A sessão marcada para esta sexta não terá, ainda, a análise de mérito dos projetos enviados pelo Governo. O objetivo inicial é formalizar a convocação extraordinária, conforme determina o artigo 16 do Regimento Interno da Alepe, que exige a aprovação da maioria absoluta dos deputados — pelo menos 25 parlamentares — para validar o chamamento feito pelo Poder Executivo. Trata-se de uma etapa protocolar, porém decisiva, pois somente após essa confirmação é que a pauta começa, de fato, a tramitar.
Nos bastidores, a avaliação é de que a sessão será rápida, mas politicamente relevante. Apesar do recesso legislativo, a bancada governista foi mobilizada para garantir quórum e evitar qualquer atraso no calendário. A expectativa do Palácio do Campo das Princesas é de que, já na próxima segunda-feira, primeiro dia útil após a confirmação da convocação, os projetos comecem a ser apreciados em plenário.
A necessidade de celeridade está diretamente ligada ao conteúdo da pauta, que envolve desde a regularização da Lei Orçamentária Anual (LOA) de 2026 até ajustes legais considerados indispensáveis para a execução do orçamento e a saúde fiscal do Estado. Caso não haja deliberação até o fim do recesso, os temas passam automaticamente a trancar a pauta da primeira sessão ordinária de fevereiro, o que reforça o caráter estratégico da convocação.
Segundo a líder do Governo na Alepe, deputada Socorro Pimentel, será necessário um esforço de articulação política com a presidência da Casa e com as lideranças partidárias para definir um calendário de votações que assegure a presença da maioria dos parlamentares. Muitos deputados já haviam programado viagens ou compromissos fora do Estado, o que exige negociação e ajustes para garantir quórum nas sessões decisivas.
A PAUTA EM DESTAQUE
O conteúdo que motiva a convocação extraordinária é tratado pelo Governo como essencial para garantir segurança jurídica, estabilidade administrativa e continuidade das políticas públicas. Entre os pontos centrais estão:
A apreciação dos vetos governamentais à Lei Orçamentária Anual de 2026, com o objetivo de restabelecer o rito constitucional e reafirmar a competência soberana do plenário, em consonância com decisão judicial recente.

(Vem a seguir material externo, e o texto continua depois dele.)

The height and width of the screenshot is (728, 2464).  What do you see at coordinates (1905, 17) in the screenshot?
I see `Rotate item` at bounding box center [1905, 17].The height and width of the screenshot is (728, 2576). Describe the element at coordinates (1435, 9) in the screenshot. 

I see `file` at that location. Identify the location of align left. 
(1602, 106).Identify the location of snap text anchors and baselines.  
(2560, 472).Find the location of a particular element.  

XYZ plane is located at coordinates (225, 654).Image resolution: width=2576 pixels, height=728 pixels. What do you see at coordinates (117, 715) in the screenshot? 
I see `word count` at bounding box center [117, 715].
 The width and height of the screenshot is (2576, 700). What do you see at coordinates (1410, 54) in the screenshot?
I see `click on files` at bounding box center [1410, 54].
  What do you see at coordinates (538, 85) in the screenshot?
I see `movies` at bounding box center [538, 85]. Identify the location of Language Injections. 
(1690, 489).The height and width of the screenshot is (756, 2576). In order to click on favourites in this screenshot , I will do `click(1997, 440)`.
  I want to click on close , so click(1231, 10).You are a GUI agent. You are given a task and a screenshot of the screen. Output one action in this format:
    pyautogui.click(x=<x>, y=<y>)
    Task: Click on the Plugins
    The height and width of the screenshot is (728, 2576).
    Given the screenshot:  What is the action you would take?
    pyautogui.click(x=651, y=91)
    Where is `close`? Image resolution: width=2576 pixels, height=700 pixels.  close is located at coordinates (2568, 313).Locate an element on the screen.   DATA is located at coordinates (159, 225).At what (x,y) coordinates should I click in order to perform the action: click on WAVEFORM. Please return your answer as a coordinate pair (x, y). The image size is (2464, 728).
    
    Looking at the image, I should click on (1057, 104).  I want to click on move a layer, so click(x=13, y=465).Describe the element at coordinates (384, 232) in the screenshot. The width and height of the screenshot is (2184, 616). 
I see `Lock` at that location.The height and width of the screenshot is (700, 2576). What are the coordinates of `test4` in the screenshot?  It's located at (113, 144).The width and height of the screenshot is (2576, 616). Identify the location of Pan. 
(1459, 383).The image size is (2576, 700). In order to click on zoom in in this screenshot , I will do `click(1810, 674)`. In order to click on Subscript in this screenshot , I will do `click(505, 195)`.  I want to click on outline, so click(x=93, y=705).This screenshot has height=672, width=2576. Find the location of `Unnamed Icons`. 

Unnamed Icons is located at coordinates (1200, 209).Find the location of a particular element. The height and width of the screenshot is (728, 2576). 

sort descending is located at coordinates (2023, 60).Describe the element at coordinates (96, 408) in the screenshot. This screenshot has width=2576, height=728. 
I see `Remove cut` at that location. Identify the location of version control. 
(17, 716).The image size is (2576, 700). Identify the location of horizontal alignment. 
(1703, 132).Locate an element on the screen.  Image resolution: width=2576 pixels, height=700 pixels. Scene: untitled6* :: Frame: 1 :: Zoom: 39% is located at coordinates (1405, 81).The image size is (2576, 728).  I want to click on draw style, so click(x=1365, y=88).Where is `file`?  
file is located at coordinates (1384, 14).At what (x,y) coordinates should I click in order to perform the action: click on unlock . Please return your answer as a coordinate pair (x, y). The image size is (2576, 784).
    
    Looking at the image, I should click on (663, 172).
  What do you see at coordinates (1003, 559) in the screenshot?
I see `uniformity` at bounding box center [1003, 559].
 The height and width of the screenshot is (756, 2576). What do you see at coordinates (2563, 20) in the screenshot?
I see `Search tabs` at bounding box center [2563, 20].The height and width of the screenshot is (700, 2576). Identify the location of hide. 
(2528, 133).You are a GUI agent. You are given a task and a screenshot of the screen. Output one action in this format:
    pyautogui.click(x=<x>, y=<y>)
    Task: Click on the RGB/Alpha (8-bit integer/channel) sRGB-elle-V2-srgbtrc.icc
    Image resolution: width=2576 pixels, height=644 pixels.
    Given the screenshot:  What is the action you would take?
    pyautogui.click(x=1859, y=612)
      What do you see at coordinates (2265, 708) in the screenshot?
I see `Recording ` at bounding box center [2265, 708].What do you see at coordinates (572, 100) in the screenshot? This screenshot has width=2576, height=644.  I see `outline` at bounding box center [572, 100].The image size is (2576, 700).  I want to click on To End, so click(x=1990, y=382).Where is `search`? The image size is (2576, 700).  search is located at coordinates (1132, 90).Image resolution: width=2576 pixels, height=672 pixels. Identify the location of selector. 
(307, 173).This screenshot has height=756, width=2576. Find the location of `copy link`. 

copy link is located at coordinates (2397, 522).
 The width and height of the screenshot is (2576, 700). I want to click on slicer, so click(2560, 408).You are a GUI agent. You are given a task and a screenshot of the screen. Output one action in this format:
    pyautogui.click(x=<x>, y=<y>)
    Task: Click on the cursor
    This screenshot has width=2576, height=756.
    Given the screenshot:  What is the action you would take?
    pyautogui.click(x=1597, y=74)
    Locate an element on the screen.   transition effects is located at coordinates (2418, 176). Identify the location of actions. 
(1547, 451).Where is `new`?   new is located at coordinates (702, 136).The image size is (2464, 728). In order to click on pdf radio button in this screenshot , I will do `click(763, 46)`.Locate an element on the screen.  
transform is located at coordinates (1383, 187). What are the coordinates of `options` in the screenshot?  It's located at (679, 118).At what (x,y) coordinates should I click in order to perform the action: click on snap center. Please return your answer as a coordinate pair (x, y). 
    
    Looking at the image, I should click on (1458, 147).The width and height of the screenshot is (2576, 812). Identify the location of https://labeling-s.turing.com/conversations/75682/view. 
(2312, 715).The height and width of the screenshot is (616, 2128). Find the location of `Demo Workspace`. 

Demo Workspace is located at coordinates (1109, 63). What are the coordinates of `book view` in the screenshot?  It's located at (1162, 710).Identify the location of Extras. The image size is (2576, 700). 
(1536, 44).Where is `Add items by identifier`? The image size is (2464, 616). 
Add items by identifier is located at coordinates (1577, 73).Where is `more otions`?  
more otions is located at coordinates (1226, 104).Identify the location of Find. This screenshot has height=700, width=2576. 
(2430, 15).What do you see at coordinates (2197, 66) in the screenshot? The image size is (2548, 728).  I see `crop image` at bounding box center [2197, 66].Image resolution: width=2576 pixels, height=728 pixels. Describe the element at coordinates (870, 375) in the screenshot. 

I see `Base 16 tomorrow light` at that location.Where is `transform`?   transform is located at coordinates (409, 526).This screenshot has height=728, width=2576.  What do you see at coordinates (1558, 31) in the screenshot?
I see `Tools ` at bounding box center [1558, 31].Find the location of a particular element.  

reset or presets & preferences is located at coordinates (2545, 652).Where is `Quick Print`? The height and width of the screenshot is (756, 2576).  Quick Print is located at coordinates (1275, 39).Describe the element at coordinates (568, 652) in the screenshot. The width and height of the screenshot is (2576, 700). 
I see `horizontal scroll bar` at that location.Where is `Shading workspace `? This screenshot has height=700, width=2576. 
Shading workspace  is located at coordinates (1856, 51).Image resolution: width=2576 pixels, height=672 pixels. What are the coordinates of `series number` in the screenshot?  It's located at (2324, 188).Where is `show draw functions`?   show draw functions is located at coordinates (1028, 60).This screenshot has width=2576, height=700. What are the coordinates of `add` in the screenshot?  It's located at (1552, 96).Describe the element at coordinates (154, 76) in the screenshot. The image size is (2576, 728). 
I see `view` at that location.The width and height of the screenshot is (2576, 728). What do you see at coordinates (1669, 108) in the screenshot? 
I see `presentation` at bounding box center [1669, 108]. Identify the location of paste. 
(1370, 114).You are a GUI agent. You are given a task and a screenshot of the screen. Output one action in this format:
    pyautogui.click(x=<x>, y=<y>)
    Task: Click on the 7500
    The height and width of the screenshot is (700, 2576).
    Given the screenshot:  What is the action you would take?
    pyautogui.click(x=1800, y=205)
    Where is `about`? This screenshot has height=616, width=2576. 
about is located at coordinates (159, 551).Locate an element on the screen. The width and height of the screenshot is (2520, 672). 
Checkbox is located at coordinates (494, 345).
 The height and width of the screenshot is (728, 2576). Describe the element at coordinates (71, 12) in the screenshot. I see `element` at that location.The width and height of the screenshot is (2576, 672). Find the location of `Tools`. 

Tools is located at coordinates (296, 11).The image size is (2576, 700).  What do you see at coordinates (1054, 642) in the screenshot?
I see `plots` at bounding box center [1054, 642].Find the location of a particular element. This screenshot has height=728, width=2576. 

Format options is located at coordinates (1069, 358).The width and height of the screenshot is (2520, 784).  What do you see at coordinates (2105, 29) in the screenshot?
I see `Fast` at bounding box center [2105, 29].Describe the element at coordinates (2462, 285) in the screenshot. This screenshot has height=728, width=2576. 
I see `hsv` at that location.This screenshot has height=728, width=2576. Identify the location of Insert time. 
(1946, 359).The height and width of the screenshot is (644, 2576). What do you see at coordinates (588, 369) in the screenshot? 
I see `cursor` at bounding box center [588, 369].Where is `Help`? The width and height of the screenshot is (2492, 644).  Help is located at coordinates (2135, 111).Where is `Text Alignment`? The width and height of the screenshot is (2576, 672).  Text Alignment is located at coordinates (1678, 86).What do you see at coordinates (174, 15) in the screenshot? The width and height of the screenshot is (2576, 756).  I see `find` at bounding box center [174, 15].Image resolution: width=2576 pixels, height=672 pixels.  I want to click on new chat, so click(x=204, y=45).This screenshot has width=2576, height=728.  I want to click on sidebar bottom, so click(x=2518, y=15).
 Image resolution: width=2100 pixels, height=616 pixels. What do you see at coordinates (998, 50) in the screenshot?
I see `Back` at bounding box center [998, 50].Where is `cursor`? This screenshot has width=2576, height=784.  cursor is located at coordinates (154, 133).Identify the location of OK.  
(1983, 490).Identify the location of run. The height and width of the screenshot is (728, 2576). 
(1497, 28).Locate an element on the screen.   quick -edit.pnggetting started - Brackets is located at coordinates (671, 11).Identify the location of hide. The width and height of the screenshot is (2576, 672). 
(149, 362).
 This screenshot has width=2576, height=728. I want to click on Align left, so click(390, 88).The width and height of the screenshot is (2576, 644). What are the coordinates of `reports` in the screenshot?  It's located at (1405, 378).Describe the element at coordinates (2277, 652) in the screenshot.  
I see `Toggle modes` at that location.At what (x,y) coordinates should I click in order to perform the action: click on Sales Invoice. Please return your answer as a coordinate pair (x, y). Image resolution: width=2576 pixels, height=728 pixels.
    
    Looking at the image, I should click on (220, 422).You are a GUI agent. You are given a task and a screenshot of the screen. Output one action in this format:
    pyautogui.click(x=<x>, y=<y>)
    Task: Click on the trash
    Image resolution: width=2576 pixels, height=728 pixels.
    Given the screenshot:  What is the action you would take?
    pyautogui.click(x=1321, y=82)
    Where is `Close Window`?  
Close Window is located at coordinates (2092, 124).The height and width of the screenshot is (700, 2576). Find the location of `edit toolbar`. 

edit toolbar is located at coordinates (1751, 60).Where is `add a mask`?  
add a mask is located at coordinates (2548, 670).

A deliberação definitiva sobre a própria LOA 2026, assegurando a execução regular do orçamento estadual e evitando entraves administrativos logo no início do exercício financeiro.
Também integram a pauta projetos específicos que tratam de ajustes técnicos e fiscais. Um deles altera a LOA 2026 para suprir lacunas deixadas por emendas vetadas por inconstitucionalidade, restabelecendo autorizações essenciais para abertura de créditos suplementares e garantindo a fluidez da gestão orçamentária.
Outro projeto ajusta a Lei nº 19.123/2025, conferindo maior precisão jurídica ao repasse excepcional de recursos do Tribunal de Justiça de Pernambuco ao Poder Executivo, medida considerada fundamental para a regularidade financeira do Estado.
Há ainda proposta que modifica a Lei nº 19.129/2025, permitindo a destinação de recursos ao Fundo de Desenvolvimento Social (FDS). A iniciativa busca fortalecer políticas públicas voltadas à redução das desigualdades sociais e regionais, sem a criação de novo endividamento.
Fechando a pauta, um dos projetos de maior impacto autoriza a renegociação e reestruturação de débitos já existentes do Estado junto ao Banco do Brasil e à Caixa Econômica Federal, com garantia da União. O Governo enfatiza que a medida não gera nova dívida, mas melhora o perfil fiscal, amplia a sustentabilidade financeira e preserva a capacidade de investimento de Pernambuco.
Nos corredores da Alepe, a leitura predominante é de que a convocação extraordinária vai além de um rito formal. Ela sinaliza a prioridade absoluta do Governo Raquel Lyra em iniciar 2026 com o orçamento ajustado, decisões judiciais cumpridas e margem de manobra fiscal preservada. A presença dos deputados nesta sexta-feira é vista como fundamental para assegurar não apenas o quórum, mas também a estabilidade institucional necessária para o Estado avançar nos próximos meses.